Stakeholder nonsense

I remember that I found this concept rather illogical when I first heard about it at high school. According to this stakeholder thing companies are responsible to their shareholders, but also to environmental groups, consumers groups, labour unions, other groups, more groups, politicians, the astronauts in the ISS space station, and God…?

I then thought it was ridiculous. I still think it is. The worrying thing about education is that it represents certain ideas as truths. A stakeholder is a European (and Asian) thing. It is invented by social engineers like social democrats. Just like school books, I guess.

The management of a company is solely accountable to shareholders. It operates within a legal framework. The latter is the Trojan horse.
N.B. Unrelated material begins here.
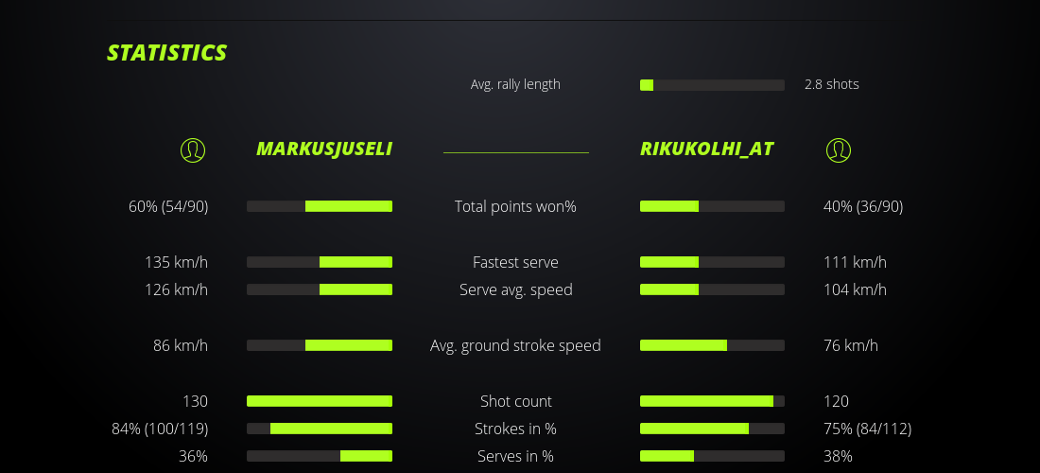
Task: Select the Avg. ground stroke speed label
Action: [515, 345]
The stakeholder concept is rooted in coalition building. Like in politics it looks for compromises. Europeans are afraid that when they make the legal framework stricter, the Anglo-Saxon companies would decide to move their operations to other continents. So, instead, they introduced this backdoor stakeholder thing.

What is its aim?

Its aim is to control consumers. In a free market economy consumers decide which products they want to buy. Shareholders look for return maximisation and instruct management to produce efficiently the products the public demands. Socialists disagree with the choices of the public and look for ways to impose their will. European socialists are spineless: would they be convinced of themselves, they would regulate the economy. They know that this does not work (remember the Soviet Union?). Now, they claim to protect.

Protection kills. Firstly it kills those who do not want to be protected. Then it kills those who are protected. They die of character poverty. In this respect socialism does not differ from any other religious sect. The religious, though, kill in order to prepare for life after death. Socialists only kill. They are nobodies.